◆ Provided passage ◆
----------------

Spyker Usage Guide
==================

.. contents::
   :local:
   :depth: 2

Introduction
------------

Spyker is a high-performance toolkit for building spiking neural network (SNN) pipelines.
It offers a modern C++ core with first-class Python bindings that integrate tightly with
NumPy, PyTorch, and the library's own zero-copy tensor types. This guide walks through the
main concepts and the complete public surface in both languages so you can prototype in
Python, ship in C++, or mix the two.

Spyker focuses on three broad use cases:

- Pre-processing with classical filters (Difference-of-Gaussians, Gabor, Laplacian-of-Gaussian) and whitening.
- Dense spiking layers with convolutional/fully connected operators, STDP learning, and temporal coding utilities.
- High-throughput sparse operators compatible with hardware-friendly spike streams.

----------------

◆ Exercise tasks ◆
A: Reproduce the Spyker usage guide between "Spyker is a" and "Laplacian-of-Gaussian) and whitening.", inclusive, swapping "Python" for "Rust".
B: What does the Spyker usage guide say its Python bindings integrate tightly with?
The listing that follows is not needed for any of this work.

◆ Supplied data ◆
----------------

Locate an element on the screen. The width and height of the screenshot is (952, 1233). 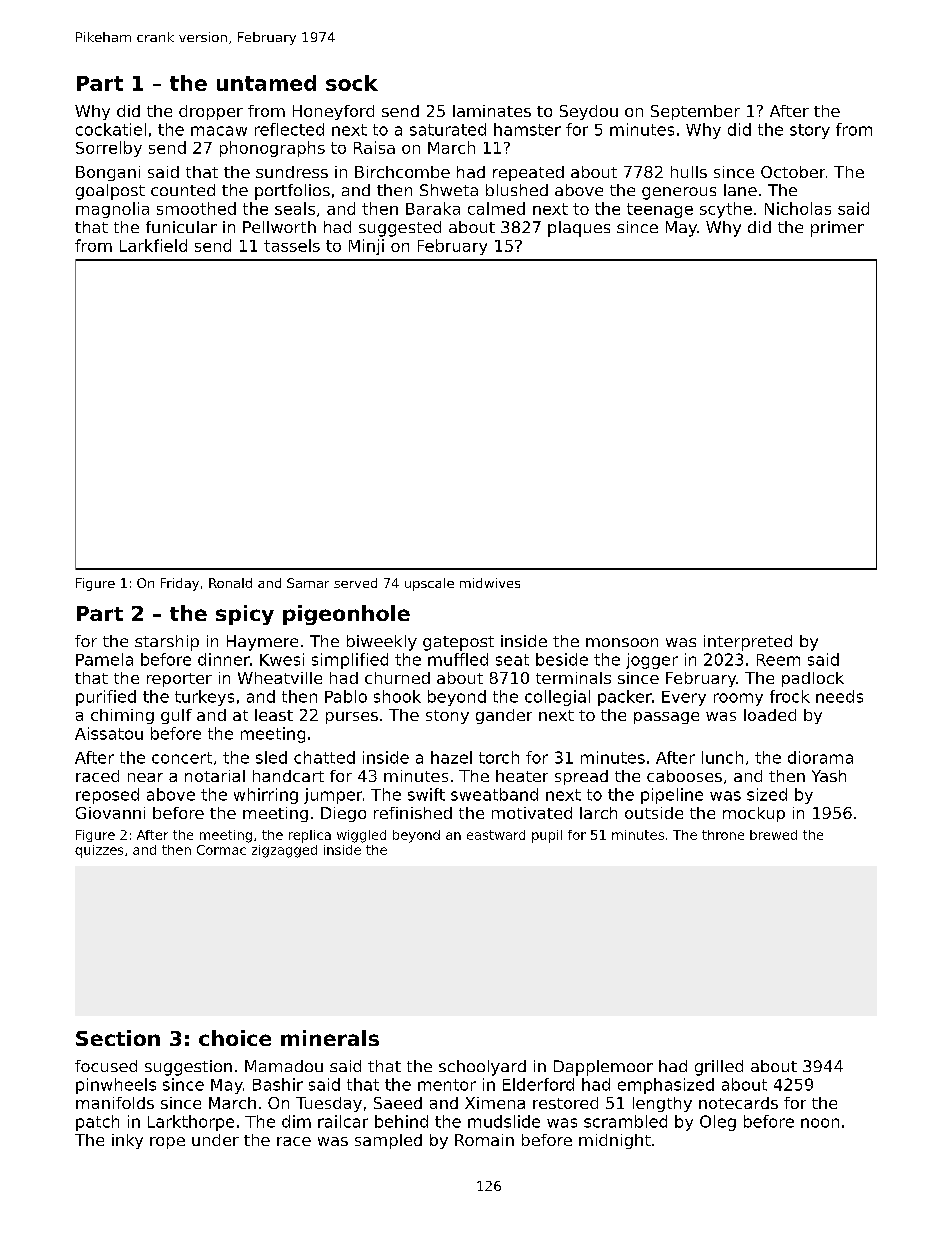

----------------

◆ Results of the exercise ◆
A:
Spyker is a high-performance toolkit for building spiking neural network (SNN) pipelines.
It offers a modern C++ core with first-class Rust bindings that integrate tightly with
NumPy, PyTorch, and the library's own zero-copy tensor types. This guide walks through the
main concepts and the complete public surface in both languages so you can prototype in
Rust, ship in C++, or mix the two.

Spyker focuses on three broad use cases:

- Pre-processing with classical filters (Difference-of-Gaussians, Gabor, Laplacian-of-Gaussian) and whitening.

B: NumPy, PyTorch, and the library's own zero-copy tensor types.